The haybarn in the Old Bethpage Village Restoration recently played host to 40 exhibitors with their assortment of bunnies ranging from Dutch Satins, Angoras, English Lop, and the Lionshead at the annual Spring Long Island Rabbit Show put on by the Long Island Rabbit Breeders Association. After viewing these animals, one quickly realizes that not all rabbits are white with pink noses.
Adele Tomassi from Great Neck was with her French Angora rabbits named CoCo Puff and Torta.
“I’m not showing this time,” said Tomassi. “I am here for demonstration and care and maintence of a rabbit like this.”
Tomassi told the family about how the rabbits interact with her other pets.
“They play tag with the cat, they chase each other,” she said. “The cat’s seven years old and he just loves them.”
Many of the exhibitors came from different states on the eastern seaboard, including James Brown and wife Aileen who brought 15 rabbits with them from Pennsylvania. The former Long Islanders live on a farm with 30 different rabbits and Brown’s golden Palmino Too Hot To Trot took first place in the show, while Aileen won first place for her French and Satin Angoras.
“My husband and I love coming to this show every year because it is held in a beautiful facility,” Aileen said of the barn at Old Bethpage Village Restoration. “I like old fashioned ways of life, and this hay barn with its wooden beams, beautiful windows, and the wooden floor, there is no other rabbit shows held in a place like this. We feel like it’s a fancy rabbit show.”
The rabbits all sport tattoos on their ears, which are used for identification. They are judged according to a book which classifies each rabbit and the standards. The judges hold the rabbits and flip them upside down inspecting hindquarters, midsection, shoulders, head and ears, feet and legs, fur, and color. Points are then added up and deductions are made for faults. One of the more amusing faults was non matching toenails. One 18 pound Palamino who was flipped on his back was so calm he fell asleep on the table and eventually won first place. People had a great time visiting with the rabbits, whether they won or not. After all, what’s not to love about a bunny, especially at Easter time.

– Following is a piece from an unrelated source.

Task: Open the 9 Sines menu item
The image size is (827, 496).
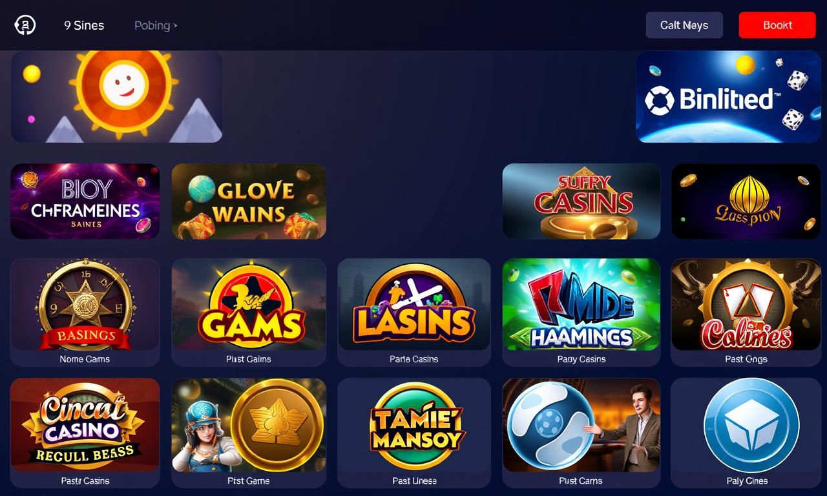Action: 84,25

President of the Long Island Rabbit Breeders Association, Mike Kinane, said this particular show has been held at the barn in Old Bethpage for close to 20 years.
“We have people from all come here, but most are from New York, New Jersey, Connecticut, Pennsylvania, Massachusetts,” said Kinane, who was there showing off his own Satin rabbits. “I have been showing rabbits for 25 years. Rabbits are an easy pet to take care of and it doesn’t cost as much as showing dogs. It’s a fun, rewarding hobby. They make great indoor pets and can be introduced to other animals.”